◆ TASK INPUTS ◆
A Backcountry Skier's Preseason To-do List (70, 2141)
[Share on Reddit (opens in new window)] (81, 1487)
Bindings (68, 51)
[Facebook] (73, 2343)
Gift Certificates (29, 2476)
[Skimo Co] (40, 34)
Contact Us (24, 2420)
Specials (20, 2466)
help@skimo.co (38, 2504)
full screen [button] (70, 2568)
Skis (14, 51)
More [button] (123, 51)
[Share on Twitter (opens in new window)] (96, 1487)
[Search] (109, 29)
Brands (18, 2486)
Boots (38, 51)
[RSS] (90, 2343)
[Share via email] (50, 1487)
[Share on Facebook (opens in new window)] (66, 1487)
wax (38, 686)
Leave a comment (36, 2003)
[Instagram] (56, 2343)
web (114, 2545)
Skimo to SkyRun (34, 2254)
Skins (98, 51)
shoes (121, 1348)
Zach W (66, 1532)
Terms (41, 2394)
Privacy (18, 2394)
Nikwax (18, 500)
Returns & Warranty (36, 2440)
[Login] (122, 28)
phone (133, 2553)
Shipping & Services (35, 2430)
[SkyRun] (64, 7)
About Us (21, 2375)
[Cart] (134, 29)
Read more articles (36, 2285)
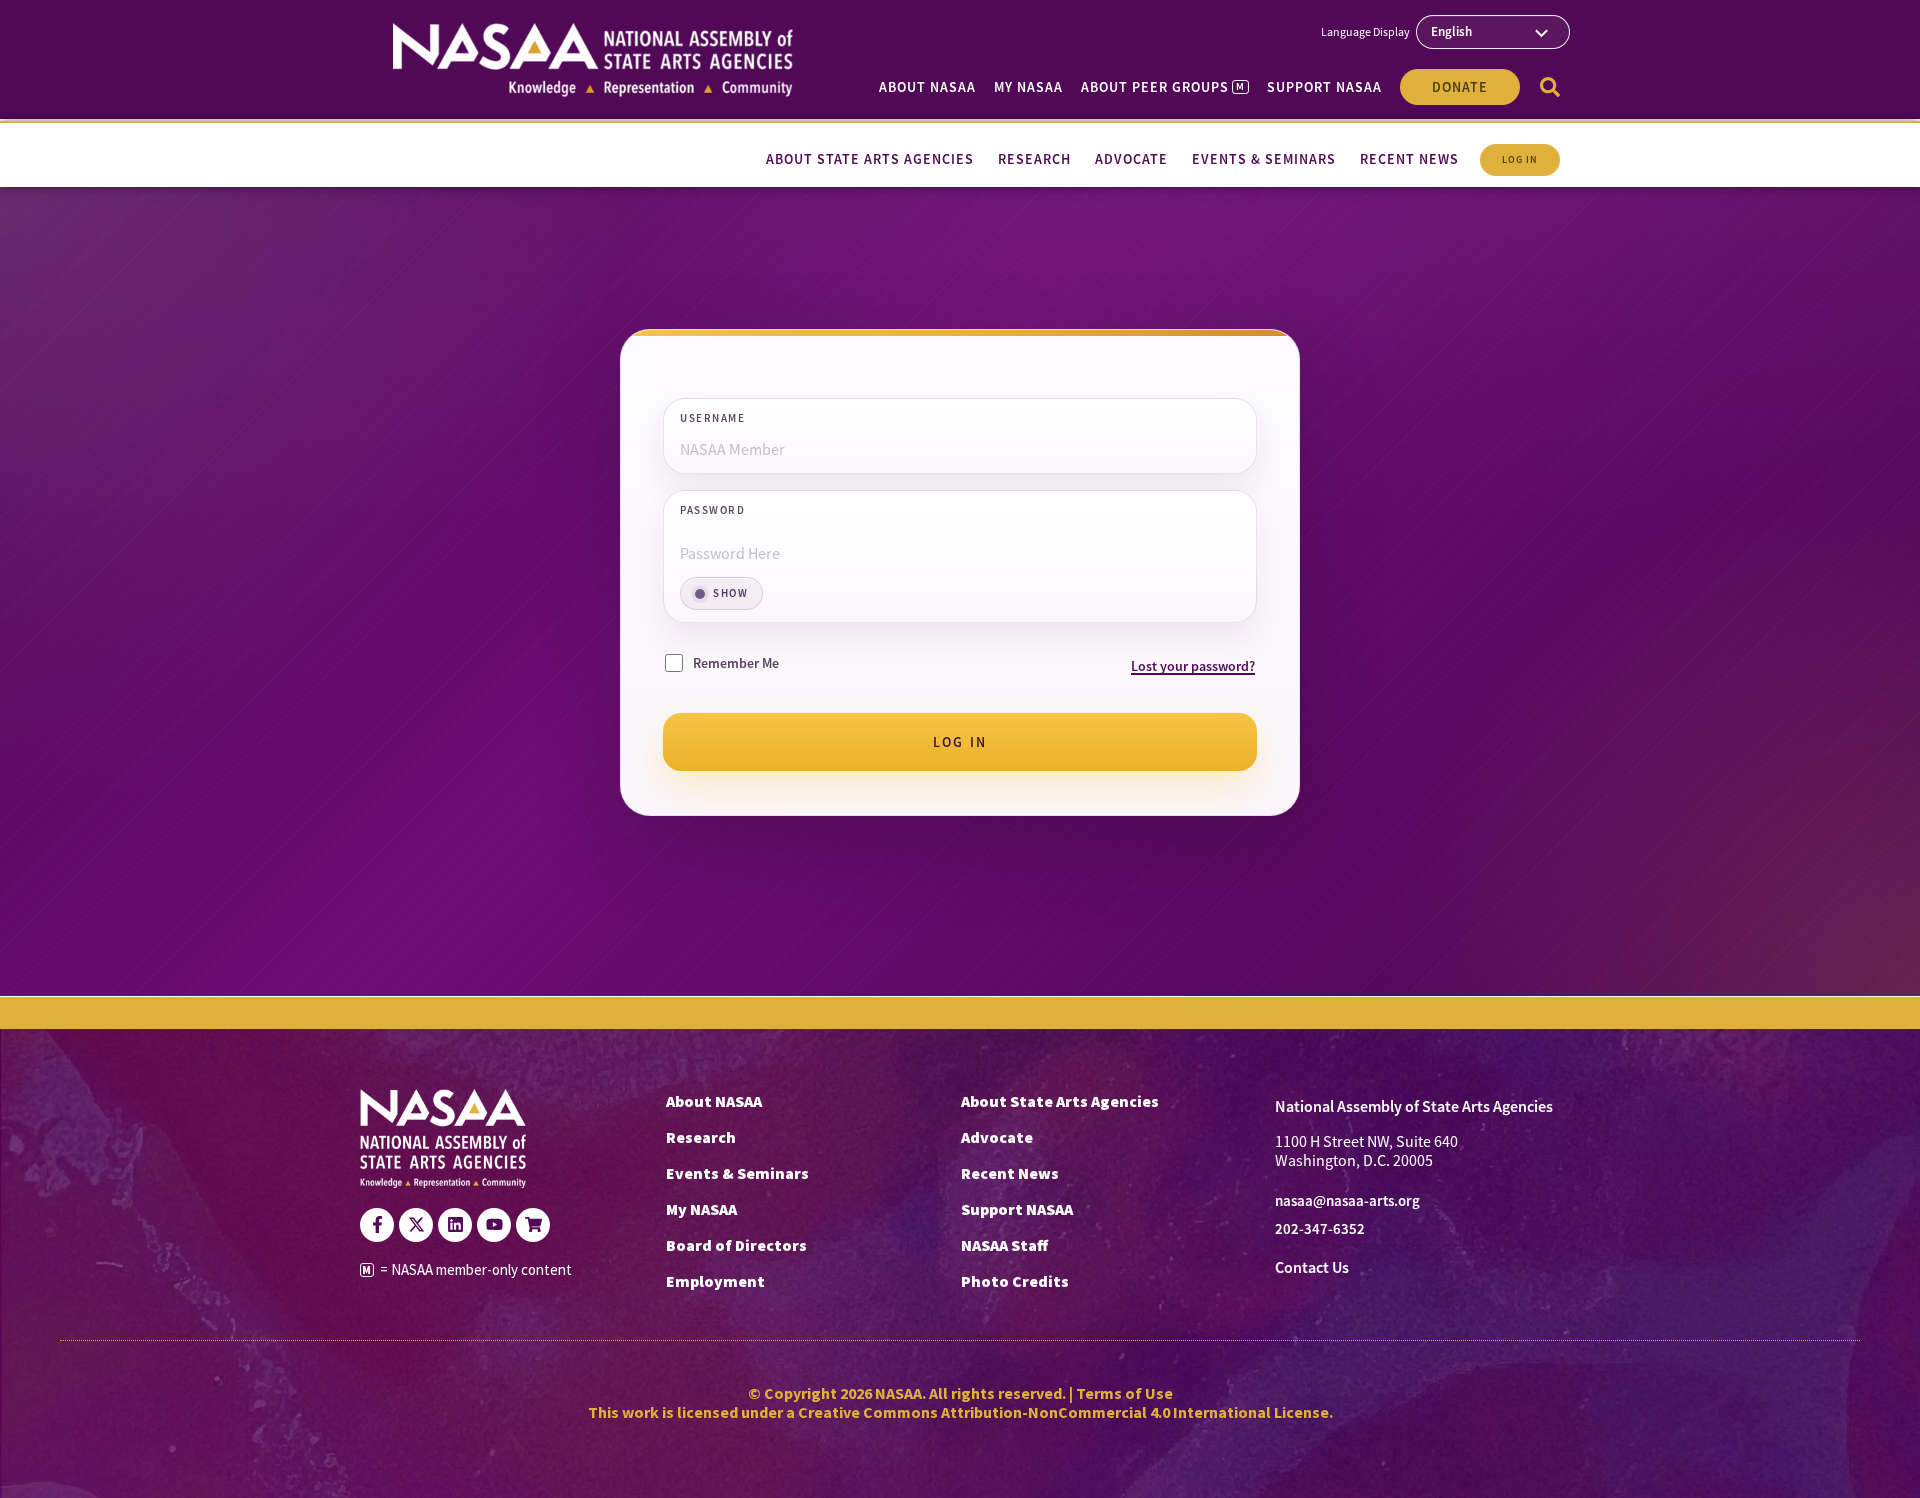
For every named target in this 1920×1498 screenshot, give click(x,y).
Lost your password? (1193, 666)
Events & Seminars (737, 1173)
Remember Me (736, 663)
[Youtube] (494, 1225)
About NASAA (927, 87)
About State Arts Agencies (1060, 1101)
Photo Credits (1015, 1281)
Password (712, 511)
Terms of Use (1124, 1393)
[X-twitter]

◆ WORK REQUIRED ◆
Each line from the one containing "For every named" through the last line of the entries is to be copied exactly, with no other lines added.

◆ ANSWER SPACE ◆
For every named target in this 1920×1498 screenshot, give click(x,y).
Lost your password? (1193, 666)
Events & Seminars (737, 1173)
Remember Me (736, 663)
[Youtube] (494, 1225)
About NASAA (927, 87)
About State Arts Agencies (1060, 1101)
Photo Credits (1015, 1281)
Password (712, 511)
Terms of Use (1124, 1393)
[X-twitter]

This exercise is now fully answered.